Extras: Scissors, yarn needle for weaving ends, stitch markers if you tend to lose your place (though the pattern's rhythm makes them optional after row 3).
A measuring tape helps check gauge early. Blocking tools like pins and a mat come later if you want to flatten the finished piece.
Best Yarn Choices for Moss Stitch
Smooth yarns shine here—the open texture highlights every skipped stitch and chain space, so avoid hairy or heavily variegated yarns at first.
Red Heart Super Saver (acrylic, worsted) remains a top pick—around $3.99–$4.99 per 7 oz skein in early 2026 at major craft stores. Machine-washable, wide color range, and budget-friendly for large projects like blankets.
Lion Brand Basic Stitch Anti-Pilling (acrylic, worsted) offers excellent stitch definition at about $4.49 for 7 oz—great for beginners because it doesn't split easily.
For natural fibers, Paintbox Yarns Cotton DK (100% cotton) gives crisp holes and lovely drape—often $3–$4 per ball. Ideal for summer scarves or market bags.
Brava Worsted from WeCrochet (acrylic blend) holds up well to blocking and costs roughly $3–$5 per skein. Soft on hands, minimal pilling.
Avoid super-bulky or boucle for starters—the texture gets lost. Check our best yarn for crochet beginners or best acrylic yarn for crochet for more options.
Cotton blends suit baby items—see best yarn for baby projects. For scarves specifically, best yarn for scarves has solid recommendations.
Gauge, Size Guide & Must-Have Tools
Typical gauge: 16–18 sts and 18–20 rows = 4 inches in moss stitch using worsted yarn and H hook. DK usually hits 20–22 sts and rows over 4 inches with a G hook.
Swatch 20 chains (even +1), work 10–12 rows, measure the center 4 inches. Too tight? Up the hook size. Too loose? Down a size or tighten chains slightly.
Size tweaks: For a child scarf, start with ch 41 (40 +1) for about 8-inch width. Adult scarf: ch 61 for 12-inch width. Blanket throw: ch 201 for roughly 40-inch width—add width in multiples of 2.
Must-have tools: Ergonomic aluminum or resin hooks reduce hand fatigue—our best crochet hooks for beginners and best ergonomic crochet hooks set guides cover favorites.

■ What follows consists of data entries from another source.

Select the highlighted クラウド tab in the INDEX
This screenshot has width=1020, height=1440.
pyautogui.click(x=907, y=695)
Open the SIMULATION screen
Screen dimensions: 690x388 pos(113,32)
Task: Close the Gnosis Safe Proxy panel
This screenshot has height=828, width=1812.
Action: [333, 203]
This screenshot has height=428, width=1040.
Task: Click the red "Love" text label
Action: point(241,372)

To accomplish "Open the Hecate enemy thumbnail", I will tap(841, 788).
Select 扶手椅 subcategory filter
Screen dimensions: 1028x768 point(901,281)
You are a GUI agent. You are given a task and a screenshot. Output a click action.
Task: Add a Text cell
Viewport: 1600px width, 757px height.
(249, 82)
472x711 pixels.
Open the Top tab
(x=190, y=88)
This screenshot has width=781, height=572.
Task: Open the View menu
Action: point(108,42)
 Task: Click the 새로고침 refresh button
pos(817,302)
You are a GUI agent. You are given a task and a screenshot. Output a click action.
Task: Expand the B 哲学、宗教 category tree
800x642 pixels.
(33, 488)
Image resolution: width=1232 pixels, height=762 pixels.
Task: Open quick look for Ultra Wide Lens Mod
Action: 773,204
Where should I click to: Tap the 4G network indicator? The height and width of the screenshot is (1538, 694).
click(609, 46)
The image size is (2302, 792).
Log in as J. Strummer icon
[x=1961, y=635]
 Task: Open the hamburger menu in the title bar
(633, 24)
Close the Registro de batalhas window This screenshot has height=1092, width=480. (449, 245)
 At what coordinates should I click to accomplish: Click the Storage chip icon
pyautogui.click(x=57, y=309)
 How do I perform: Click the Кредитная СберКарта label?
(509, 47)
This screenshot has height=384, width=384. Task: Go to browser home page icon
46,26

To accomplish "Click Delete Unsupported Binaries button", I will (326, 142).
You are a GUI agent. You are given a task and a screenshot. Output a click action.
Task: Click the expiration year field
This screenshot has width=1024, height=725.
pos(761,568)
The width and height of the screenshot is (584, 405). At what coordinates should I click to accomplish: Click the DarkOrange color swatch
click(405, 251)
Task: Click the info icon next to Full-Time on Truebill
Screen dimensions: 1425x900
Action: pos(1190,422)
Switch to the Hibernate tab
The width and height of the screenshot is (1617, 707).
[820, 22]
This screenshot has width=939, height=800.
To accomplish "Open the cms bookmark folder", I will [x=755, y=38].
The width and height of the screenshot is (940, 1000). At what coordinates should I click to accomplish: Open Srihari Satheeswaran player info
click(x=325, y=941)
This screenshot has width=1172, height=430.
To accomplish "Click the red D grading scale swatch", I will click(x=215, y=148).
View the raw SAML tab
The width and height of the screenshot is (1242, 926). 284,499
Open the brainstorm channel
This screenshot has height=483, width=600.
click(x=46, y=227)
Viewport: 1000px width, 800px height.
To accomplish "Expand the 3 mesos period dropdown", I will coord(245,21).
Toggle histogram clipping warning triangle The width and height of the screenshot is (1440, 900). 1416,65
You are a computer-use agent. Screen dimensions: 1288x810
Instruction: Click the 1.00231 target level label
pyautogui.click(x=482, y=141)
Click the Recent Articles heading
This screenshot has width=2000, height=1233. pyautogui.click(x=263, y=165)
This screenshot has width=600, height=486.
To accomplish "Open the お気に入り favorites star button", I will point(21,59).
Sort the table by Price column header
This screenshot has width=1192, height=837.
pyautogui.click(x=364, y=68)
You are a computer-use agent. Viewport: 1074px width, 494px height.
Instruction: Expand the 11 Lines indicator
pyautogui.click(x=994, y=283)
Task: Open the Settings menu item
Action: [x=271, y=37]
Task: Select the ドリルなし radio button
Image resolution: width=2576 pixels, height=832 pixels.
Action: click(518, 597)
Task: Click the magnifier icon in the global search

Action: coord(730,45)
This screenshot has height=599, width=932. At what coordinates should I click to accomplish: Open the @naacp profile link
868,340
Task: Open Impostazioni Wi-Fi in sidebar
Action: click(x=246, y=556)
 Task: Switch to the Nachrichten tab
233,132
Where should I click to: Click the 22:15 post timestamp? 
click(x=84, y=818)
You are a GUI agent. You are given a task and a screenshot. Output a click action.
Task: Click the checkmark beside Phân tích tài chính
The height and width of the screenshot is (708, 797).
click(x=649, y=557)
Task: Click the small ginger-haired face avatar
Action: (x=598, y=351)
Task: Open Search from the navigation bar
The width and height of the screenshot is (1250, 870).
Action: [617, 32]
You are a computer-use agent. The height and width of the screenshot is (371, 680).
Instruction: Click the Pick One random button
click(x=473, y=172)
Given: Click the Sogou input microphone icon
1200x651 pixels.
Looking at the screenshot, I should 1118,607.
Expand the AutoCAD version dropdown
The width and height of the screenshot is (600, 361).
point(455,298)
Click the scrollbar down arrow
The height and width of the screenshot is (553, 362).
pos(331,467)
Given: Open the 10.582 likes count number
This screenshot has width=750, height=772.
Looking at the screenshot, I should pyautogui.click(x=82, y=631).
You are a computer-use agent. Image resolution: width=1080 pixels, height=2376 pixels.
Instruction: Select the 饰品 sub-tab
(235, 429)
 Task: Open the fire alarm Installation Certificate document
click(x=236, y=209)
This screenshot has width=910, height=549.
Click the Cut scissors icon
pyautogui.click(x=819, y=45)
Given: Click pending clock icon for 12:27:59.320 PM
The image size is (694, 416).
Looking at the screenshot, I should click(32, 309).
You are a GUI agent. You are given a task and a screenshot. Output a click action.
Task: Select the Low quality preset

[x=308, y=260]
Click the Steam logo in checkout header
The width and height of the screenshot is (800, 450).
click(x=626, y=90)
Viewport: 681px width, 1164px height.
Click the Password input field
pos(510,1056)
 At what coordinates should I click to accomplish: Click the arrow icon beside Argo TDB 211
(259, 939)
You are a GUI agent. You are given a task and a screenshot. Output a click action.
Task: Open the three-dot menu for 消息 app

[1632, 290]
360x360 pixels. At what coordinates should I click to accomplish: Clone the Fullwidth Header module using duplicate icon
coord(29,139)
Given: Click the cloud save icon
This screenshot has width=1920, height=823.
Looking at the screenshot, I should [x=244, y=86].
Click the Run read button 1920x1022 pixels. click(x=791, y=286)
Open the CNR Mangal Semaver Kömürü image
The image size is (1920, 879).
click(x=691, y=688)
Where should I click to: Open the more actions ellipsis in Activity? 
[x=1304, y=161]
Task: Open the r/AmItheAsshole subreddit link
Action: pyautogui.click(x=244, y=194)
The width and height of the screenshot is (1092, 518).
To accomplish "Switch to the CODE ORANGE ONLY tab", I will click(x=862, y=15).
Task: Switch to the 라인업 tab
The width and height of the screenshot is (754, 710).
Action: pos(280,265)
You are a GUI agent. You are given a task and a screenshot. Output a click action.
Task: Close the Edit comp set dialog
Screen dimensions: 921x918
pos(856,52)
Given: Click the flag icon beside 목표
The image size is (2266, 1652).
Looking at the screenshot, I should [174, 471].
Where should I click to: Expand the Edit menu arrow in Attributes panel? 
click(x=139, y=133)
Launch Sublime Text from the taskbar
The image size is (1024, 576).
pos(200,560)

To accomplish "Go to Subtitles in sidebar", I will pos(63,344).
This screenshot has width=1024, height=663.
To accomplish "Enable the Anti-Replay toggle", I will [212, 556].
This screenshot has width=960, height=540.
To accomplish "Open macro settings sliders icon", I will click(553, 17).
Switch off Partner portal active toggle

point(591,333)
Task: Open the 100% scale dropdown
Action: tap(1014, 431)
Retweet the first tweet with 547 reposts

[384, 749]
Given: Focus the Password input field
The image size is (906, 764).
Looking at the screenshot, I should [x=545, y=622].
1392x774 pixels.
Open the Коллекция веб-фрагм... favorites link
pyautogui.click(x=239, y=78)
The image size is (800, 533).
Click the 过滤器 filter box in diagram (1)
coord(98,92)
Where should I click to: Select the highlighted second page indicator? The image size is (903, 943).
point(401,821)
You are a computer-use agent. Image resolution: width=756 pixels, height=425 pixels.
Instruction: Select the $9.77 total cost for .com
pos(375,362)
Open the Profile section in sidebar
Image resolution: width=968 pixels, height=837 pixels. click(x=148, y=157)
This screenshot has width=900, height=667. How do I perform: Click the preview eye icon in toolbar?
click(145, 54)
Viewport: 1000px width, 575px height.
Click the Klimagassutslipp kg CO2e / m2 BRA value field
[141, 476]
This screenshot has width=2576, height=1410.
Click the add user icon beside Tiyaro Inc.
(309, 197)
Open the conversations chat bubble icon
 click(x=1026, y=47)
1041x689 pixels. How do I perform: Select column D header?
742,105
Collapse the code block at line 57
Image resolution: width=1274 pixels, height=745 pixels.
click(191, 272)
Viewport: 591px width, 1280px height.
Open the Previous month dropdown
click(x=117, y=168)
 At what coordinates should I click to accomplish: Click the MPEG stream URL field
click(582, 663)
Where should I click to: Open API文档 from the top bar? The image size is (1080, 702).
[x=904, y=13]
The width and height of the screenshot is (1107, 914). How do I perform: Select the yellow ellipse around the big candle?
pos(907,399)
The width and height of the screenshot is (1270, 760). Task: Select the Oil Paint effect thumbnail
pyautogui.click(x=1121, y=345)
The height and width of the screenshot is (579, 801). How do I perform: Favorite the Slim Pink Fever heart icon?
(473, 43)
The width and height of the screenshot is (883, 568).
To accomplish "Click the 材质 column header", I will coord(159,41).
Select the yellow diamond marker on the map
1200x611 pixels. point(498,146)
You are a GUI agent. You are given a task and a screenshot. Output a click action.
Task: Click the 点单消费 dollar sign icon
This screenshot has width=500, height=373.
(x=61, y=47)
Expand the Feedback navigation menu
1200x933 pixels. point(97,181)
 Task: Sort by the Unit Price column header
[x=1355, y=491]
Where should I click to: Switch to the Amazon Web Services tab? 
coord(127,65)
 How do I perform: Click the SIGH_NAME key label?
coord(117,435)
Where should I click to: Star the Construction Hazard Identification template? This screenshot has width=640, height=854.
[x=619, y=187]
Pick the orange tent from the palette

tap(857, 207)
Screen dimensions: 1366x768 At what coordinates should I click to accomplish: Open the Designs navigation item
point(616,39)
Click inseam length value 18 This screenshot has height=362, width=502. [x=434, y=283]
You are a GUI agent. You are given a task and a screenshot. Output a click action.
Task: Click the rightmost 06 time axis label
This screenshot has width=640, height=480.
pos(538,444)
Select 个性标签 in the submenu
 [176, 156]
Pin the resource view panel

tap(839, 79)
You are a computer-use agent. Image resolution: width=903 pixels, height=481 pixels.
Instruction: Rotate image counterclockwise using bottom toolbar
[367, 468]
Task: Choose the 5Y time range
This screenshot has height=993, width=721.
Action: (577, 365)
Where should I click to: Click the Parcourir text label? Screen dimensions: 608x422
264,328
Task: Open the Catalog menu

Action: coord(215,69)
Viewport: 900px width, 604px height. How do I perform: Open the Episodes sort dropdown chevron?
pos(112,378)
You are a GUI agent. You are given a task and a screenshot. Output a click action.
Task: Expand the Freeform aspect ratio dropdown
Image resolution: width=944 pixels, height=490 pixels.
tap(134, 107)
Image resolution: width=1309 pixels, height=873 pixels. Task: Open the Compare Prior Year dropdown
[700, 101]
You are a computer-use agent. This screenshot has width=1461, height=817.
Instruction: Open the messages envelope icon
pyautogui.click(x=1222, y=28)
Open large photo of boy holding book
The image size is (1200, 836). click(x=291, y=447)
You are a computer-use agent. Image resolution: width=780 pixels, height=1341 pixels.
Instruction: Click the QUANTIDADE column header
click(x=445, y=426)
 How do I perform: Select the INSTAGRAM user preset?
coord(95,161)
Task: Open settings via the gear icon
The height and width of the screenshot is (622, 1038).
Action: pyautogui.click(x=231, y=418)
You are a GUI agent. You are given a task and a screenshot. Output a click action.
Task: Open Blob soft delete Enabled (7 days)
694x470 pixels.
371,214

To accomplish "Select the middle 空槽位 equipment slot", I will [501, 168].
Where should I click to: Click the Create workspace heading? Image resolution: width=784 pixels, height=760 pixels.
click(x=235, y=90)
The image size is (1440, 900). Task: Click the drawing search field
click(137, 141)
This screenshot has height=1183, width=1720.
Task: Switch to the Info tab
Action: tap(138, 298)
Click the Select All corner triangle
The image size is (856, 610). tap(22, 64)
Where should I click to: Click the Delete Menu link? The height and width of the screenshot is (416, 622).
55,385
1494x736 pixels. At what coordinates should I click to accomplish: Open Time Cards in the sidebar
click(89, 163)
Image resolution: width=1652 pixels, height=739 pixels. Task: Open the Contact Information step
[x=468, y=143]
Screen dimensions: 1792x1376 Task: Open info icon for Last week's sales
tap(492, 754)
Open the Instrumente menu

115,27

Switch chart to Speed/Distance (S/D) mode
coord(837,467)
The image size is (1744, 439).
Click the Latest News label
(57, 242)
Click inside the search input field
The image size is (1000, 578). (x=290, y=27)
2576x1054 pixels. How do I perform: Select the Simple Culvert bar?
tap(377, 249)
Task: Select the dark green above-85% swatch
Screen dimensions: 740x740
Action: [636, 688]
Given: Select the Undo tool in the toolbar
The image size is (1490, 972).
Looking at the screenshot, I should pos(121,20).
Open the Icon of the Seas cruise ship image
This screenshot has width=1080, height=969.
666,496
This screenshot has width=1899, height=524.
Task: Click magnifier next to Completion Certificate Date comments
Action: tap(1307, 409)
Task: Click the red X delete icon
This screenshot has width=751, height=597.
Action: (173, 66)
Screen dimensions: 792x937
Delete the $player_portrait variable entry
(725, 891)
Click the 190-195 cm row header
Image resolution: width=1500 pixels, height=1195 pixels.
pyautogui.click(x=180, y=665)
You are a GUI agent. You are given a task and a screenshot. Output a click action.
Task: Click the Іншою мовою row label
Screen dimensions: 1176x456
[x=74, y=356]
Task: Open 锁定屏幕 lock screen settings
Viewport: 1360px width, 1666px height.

Stitch markers clip easily into chain spaces. A good yarn needle (blunt tip, large eye) makes seaming or weaving painless.
Tape measure or ruler for quick checks. Blocking mats and pins help if edges wave—details in our crochet blocking tutorial.
With these basics, you're set to start swatching confidently. The moss stitch forgives minor gauge variations in most accessories, so focus on consistent tension first.
Pattern Notes & Tips Before You Start
Read through the full instructions once before picking up your hook—helps spot the rhythm early. The moss stitch uses a short two-row repeat, so after row 3 or 4, your hands remember the motion without constant checking.
Work with relaxed tension on those chain-1 spaces; tight chains shrink the holes and make the fabric stiff. If your chains feel too snug, consciously loosen them or bump up half a hook size for the foundation chain only.
Always count your stitches at the end of each row until the pattern feels automatic—aim for the same number of single crochets as your starting chain count minus adjustments (even chains +1 for turn, ending with same sc count).
The turning chain is just ch 1 (doesn't count as a stitch), so your first single crochet of each row goes directly into the previous row's first single crochet. Skipping into the chain space creates the offset look that gives the woven texture.
Turn your work consistently in the same direction—helps edges stay straighter. Right-handed crocheters usually turn clockwise; lefties counterclockwise.
If joining new yarn mid-row, do it in a single crochet stitch for the smoothest transition. Weave ends as you go to avoid a big finishing chore later.
Blocking transforms this stitch—light steam or wet blocking opens up the spaces evenly. Skip it for quick scarves, but use it for blankets or shawls that need to lie flat.
One small tip from experience: if the fabric starts puckering after a few rows, stop and frog back to the foundation—better than fighting tension the whole project. Most beginners hit this once and then never again.
Abbreviations Explained
Here’s every term used in moss stitch patterns, explained clearly with how it applies here. All in standard US crochet terms.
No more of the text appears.